Astral Unveils ty: A Blazing Fast Python Type Checker and Language Server Built in Rust

Python Development Tools

Astral, creators of uv and Ruff, announces the Beta release of ty, a new Python type checker and language server. Built in Rust, ty offers unparalleled speed, advanced type checking, and a best-in-class diagnostic system, providing a superior alternative to existing tools.

Astral is proud to announce the Beta release of ty, an incredibly fast Python type checker and language server written in Rust. Designed as a high-performance alternative to existing tools like mypy, Pyright, and Pylance, ty is now exclusively used in Astral's own projects and is recommended for production use by motivated users.

At Astral, we are dedicated to building high-performance developer tools for the Python ecosystem, known for uv, our Python package manager, and Ruff, our linter and formatter. ty represents the next significant addition to the Astral toolchain.

Benchmarking ty against other popular type checkers reveals its exceptional speed. When type checking the home-assistant project on the command line without caching (M4), ty completed in 2.19s, significantly outperforming Pyrefly (5.32s), Pyright (19.62s), and mypy (45.66s).

A core design principle of ty is its incremental architecture, built from the ground up to power a language server. This design allows it to selectively re-run only necessary computations when a user edits a file or modifies a function, leading to extremely fast live updates in editors. For instance, when re-computing diagnostics in the language server after editing a file in the PyTorch project (M4), ty finished in just 4.5ms, dramatically faster than Pyright (370.5ms) and Pyrefly (2.60s).

You can install ty today with uv tool install ty@latest, or via our VS Code extension.

Like Ruff and uv, ty is grounded in Astral's core product principles, with an obsessive focus on performance. Without caching, ty is consistently between 10x and 60x faster than mypy and Pyright. The difference is even more pronounced in an editor environment; for example, after editing a critical file in the PyTorch repository, ty recomputes diagnostics in 4.7ms: 80x faster than Pyright (386ms) and 500x faster than Pyrefly (2.38 seconds). ty truly delivers exceptional speed!

Beyond speed, ty aims to be a superior type checker by being correct, pragmatic, and ergonomic. It advances the state of Python type checking with features like first-class intersection types, advanced type narrowing, and sophisticated reachability analysis. This provides more accurate feedback and avoids assumptions about user intent that often lead to false positives. Our goal is to build not only a faster type checker; we want to build a better type checker, one that balances correctness with a deep focus on the end-user experience.

ty was built in the open by our core team alongside dozens of active contributors under the MIT license, and the same applies to our editor extensions. It can be run anywhere Python is written, including in the browser. Even compared to other Rust-based language servers like Pyrefly, ty can run orders of magnitude faster when performing incremental updates on large projects.

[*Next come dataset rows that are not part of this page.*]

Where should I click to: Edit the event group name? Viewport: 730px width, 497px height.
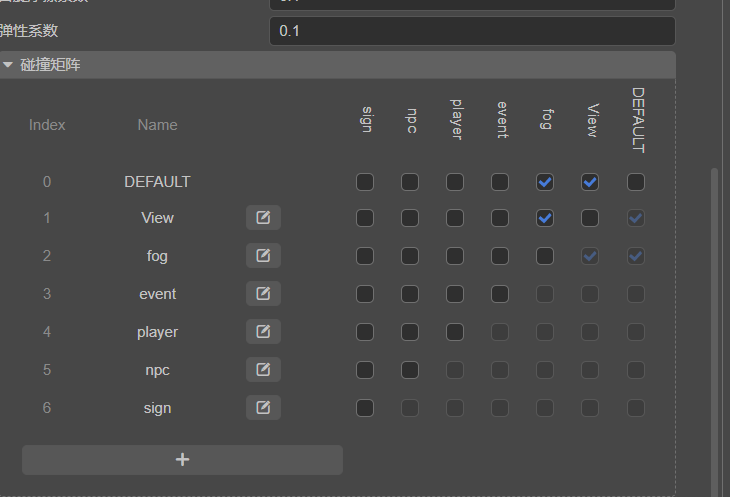tap(263, 294)
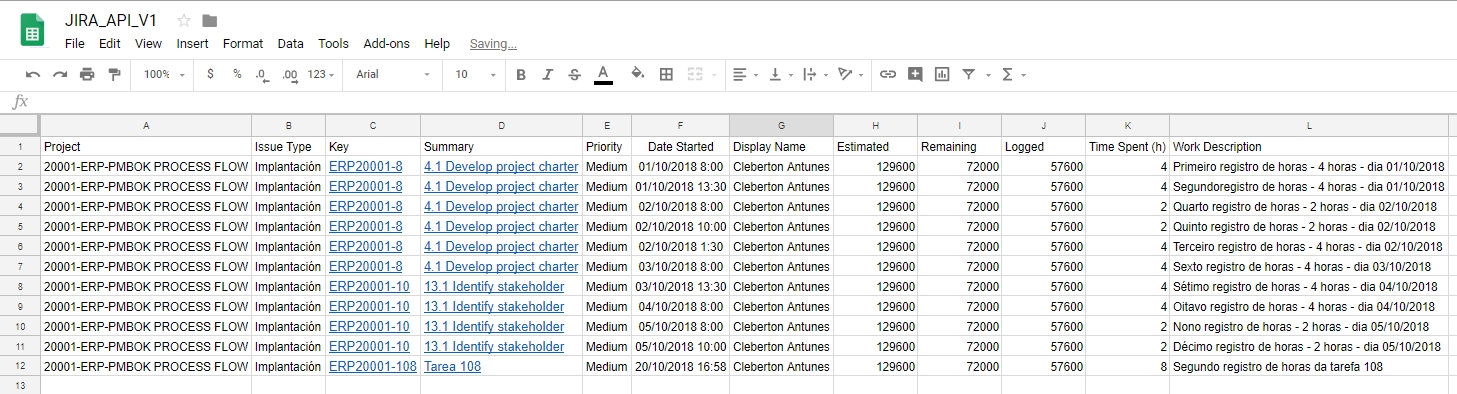Toggle strikethrough formatting
The width and height of the screenshot is (1457, 394).
click(574, 74)
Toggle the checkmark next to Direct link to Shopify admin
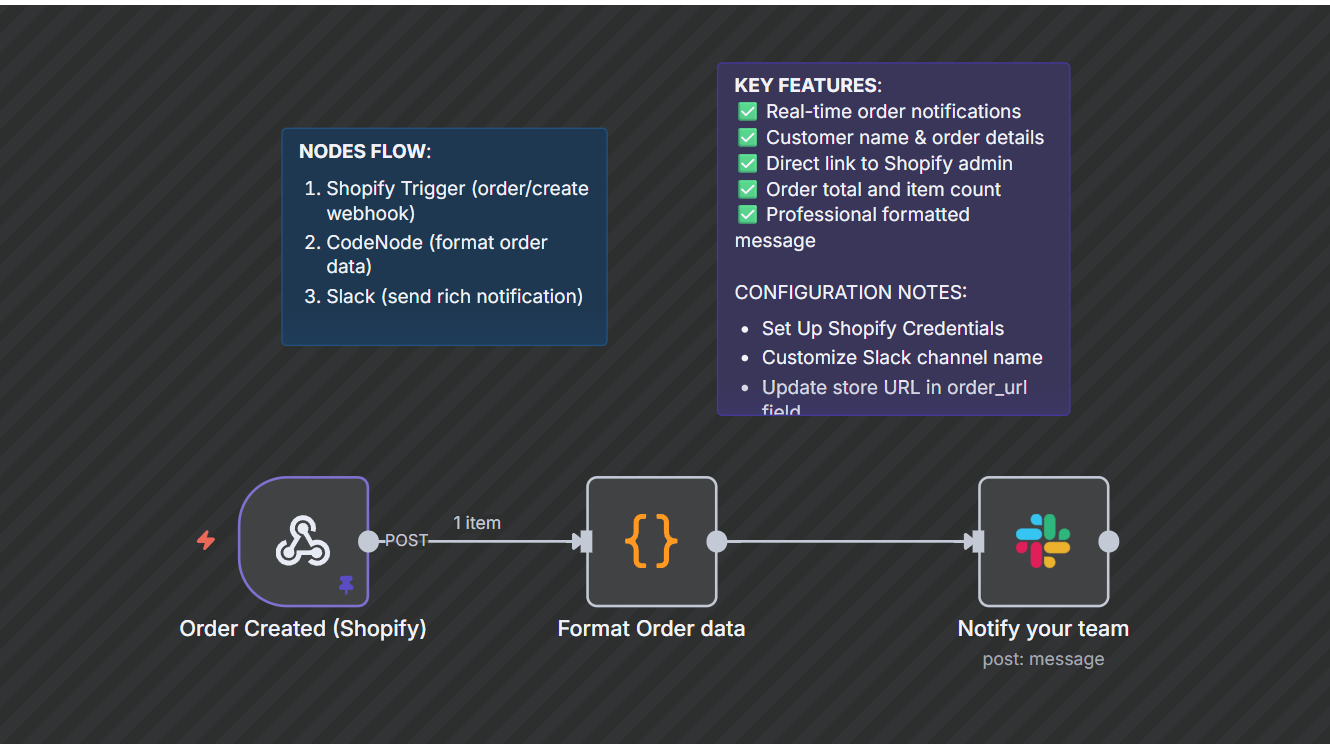Image resolution: width=1330 pixels, height=748 pixels. (747, 163)
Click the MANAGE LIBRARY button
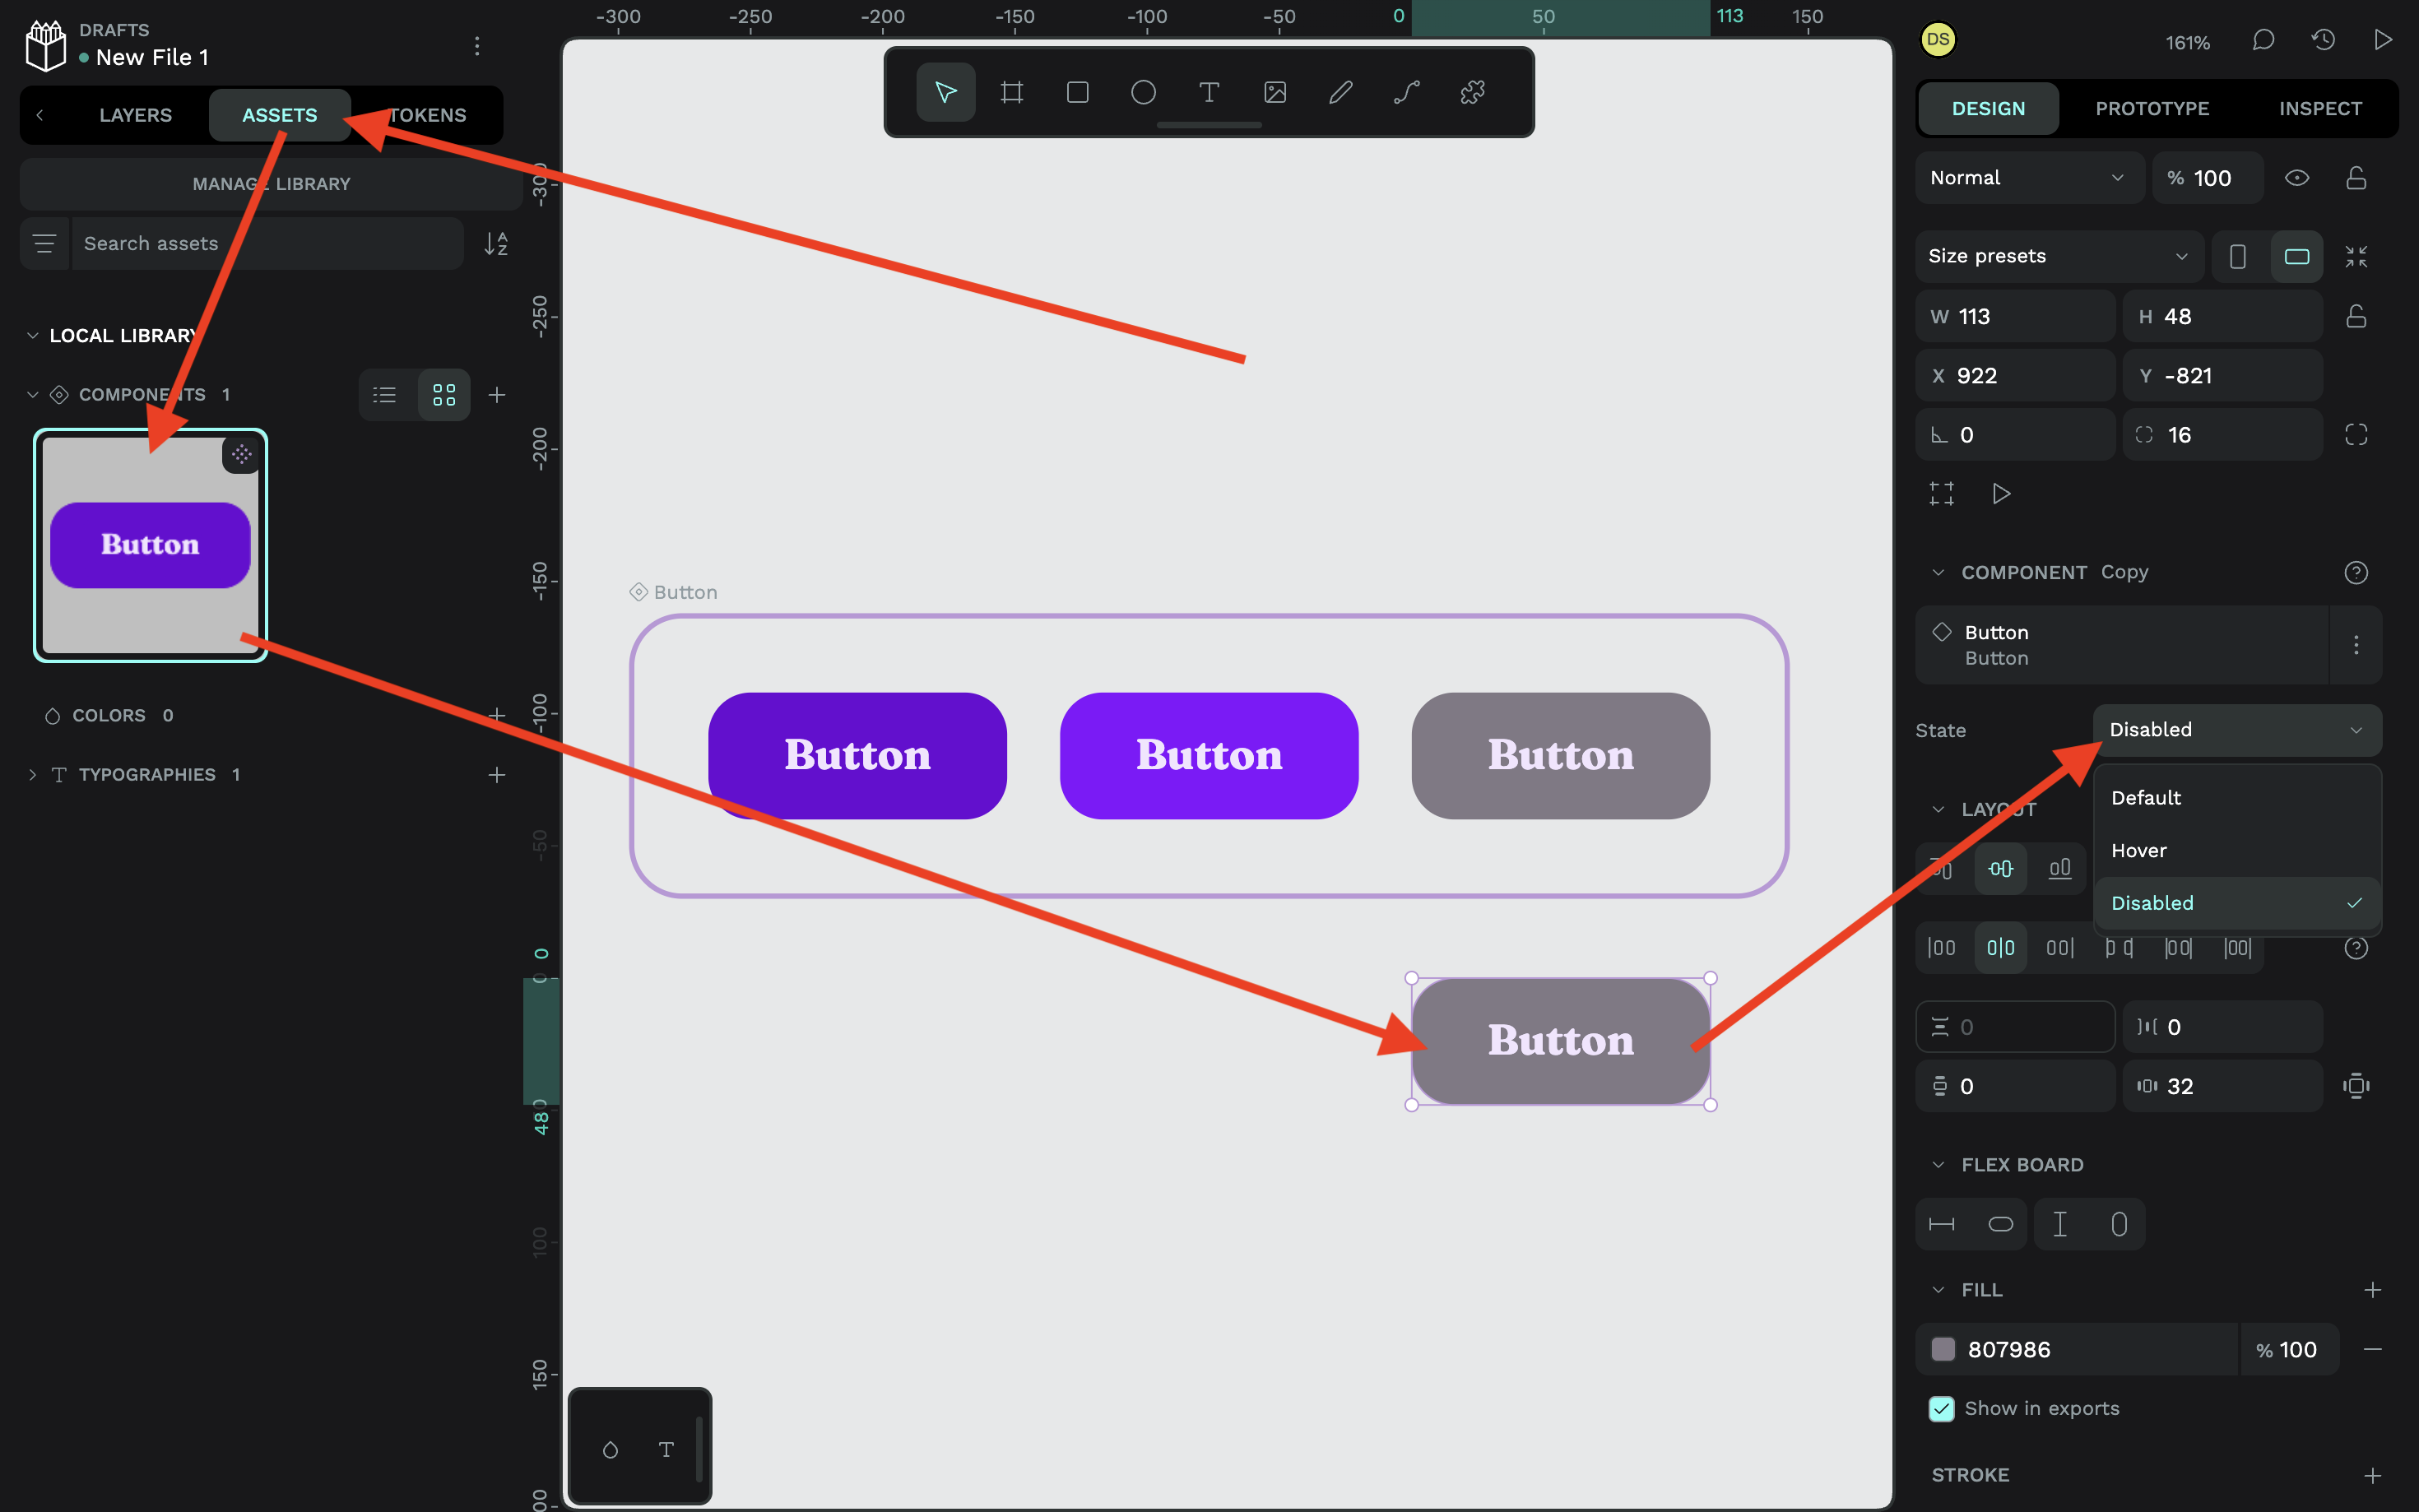 tap(270, 183)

ty boasts a best-in-class diagnostic system, inspired by the Rust compiler's own world-class error messages. A single ty diagnostic can consolidate context from multiple files at once to explain not only what is wrong, but why, and often how to fix it.

When assigning an invalid value to a dictionary key, ty highlights both the type mismatch at the assignment site and the corresponding item declaration.

The diagnostic output serves as the primary user interface for a type checker. We prioritized our diagnostic system from the outset, designing it as a first-class feature in ty with both human users and automated agents in mind.

When importing an unresolved module, ty surfaces both the unresolved import at its site and the corresponding Python version configuration.

For users of VS Code, Cursor, or similar editors, we highly recommend installing the ty VS Code extension. The ty language server supports all the capabilities that you'd expect for a modern language server (Go to Definition, Symbol Rename, Auto-Complete, Auto-Import, Semantic Syntax Highlighting, Inlay Hints, etc.), and runs in any editor that implements the Language Server Protocol.

Following the Beta release, our immediate priority is supporting early adopters. We are working towards a Stable release next year, with key focus areas between Beta and Stable including: (1) enhancing stability and implementing bug fixes, (2) completing the long tail of features outlined in the Python typing specification, and (3) providing first-class support for popular third-party libraries such as Pydantic and Django.

Looking further ahead, ty is poised to power advanced semantic capabilities across the entire Astral toolchain, enabling features like dead code elimination, unused dependency detection, SemVer-compatible upgrade enforcement, CVE reachability analysis, type-aware linting, and more ambitious functionalities yet to be fully revealed.

Our commitment, as with Ruff and uv, is to continuously improve ty every week by closely collaborating with our users, ultimately aiming to make Python the most productive programming ecosystem globally.